## Aim of the task
For every line in the material, set down an identical one.

■ ■ ■ ■ ■ ■ ■

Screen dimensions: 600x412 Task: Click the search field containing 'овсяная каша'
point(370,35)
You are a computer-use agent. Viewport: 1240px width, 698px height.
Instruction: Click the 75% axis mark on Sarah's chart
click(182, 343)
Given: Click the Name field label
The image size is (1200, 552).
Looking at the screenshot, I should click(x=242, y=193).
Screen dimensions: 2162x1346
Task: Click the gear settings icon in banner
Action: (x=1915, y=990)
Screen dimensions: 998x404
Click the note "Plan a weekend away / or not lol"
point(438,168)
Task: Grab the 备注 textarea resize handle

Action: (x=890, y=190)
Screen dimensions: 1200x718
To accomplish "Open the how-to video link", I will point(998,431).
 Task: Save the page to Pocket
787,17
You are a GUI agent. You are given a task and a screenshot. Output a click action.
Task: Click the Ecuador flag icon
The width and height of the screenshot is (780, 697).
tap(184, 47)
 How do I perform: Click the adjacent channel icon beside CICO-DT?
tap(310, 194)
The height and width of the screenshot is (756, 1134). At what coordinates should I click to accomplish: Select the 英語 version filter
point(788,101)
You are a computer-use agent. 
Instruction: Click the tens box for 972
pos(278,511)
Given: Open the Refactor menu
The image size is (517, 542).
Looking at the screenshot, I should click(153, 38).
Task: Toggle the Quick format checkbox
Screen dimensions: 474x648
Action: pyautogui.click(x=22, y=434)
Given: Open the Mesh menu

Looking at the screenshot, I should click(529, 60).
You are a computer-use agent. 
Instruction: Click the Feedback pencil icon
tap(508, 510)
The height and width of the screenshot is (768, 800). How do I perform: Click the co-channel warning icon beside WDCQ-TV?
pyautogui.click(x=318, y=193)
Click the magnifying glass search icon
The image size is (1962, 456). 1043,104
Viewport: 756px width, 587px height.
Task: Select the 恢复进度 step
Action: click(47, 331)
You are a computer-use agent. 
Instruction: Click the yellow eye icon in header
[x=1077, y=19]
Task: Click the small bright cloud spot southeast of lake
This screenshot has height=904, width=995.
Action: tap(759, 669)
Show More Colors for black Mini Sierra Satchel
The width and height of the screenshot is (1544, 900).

■ ■ ■ ■ ■ ■ ■

## Your solution
Screen dimensions: 600x412 Task: Click the search field containing 'овсяная каша'
point(370,35)
You are a computer-use agent. Viewport: 1240px width, 698px height.
Instruction: Click the 75% axis mark on Sarah's chart
click(182, 343)
Given: Click the Name field label
The image size is (1200, 552).
Looking at the screenshot, I should click(x=242, y=193).
Screen dimensions: 2162x1346
Task: Click the gear settings icon in banner
Action: (x=1915, y=990)
Screen dimensions: 998x404
Click the note "Plan a weekend away / or not lol"
point(438,168)
Task: Grab the 备注 textarea resize handle

Action: (x=890, y=190)
Screen dimensions: 1200x718
To accomplish "Open the how-to video link", I will point(998,431).
 Task: Save the page to Pocket
787,17
You are a GUI agent. You are given a task and a screenshot. Output a click action.
Task: Click the Ecuador flag icon
The width and height of the screenshot is (780, 697).
tap(184, 47)
 How do I perform: Click the adjacent channel icon beside CICO-DT?
tap(310, 194)
The height and width of the screenshot is (756, 1134). At what coordinates should I click to accomplish: Select the 英語 version filter
point(788,101)
You are a computer-use agent. 
Instruction: Click the tens box for 972
pos(278,511)
Given: Open the Refactor menu
The image size is (517, 542).
Looking at the screenshot, I should click(153, 38).
Task: Toggle the Quick format checkbox
Screen dimensions: 474x648
Action: pyautogui.click(x=22, y=434)
Given: Open the Mesh menu

Looking at the screenshot, I should click(529, 60).
You are a computer-use agent. 
Instruction: Click the Feedback pencil icon
tap(508, 510)
The height and width of the screenshot is (768, 800). How do I perform: Click the co-channel warning icon beside WDCQ-TV?
pyautogui.click(x=318, y=193)
Click the magnifying glass search icon
The image size is (1962, 456). 1043,104
Viewport: 756px width, 587px height.
Task: Select the 恢复进度 step
Action: click(47, 331)
You are a computer-use agent. 
Instruction: Click the yellow eye icon in header
[x=1077, y=19]
Task: Click the small bright cloud spot southeast of lake
This screenshot has height=904, width=995.
Action: tap(759, 669)
Show More Colors for black Mini Sierra Satchel
The width and height of the screenshot is (1544, 900).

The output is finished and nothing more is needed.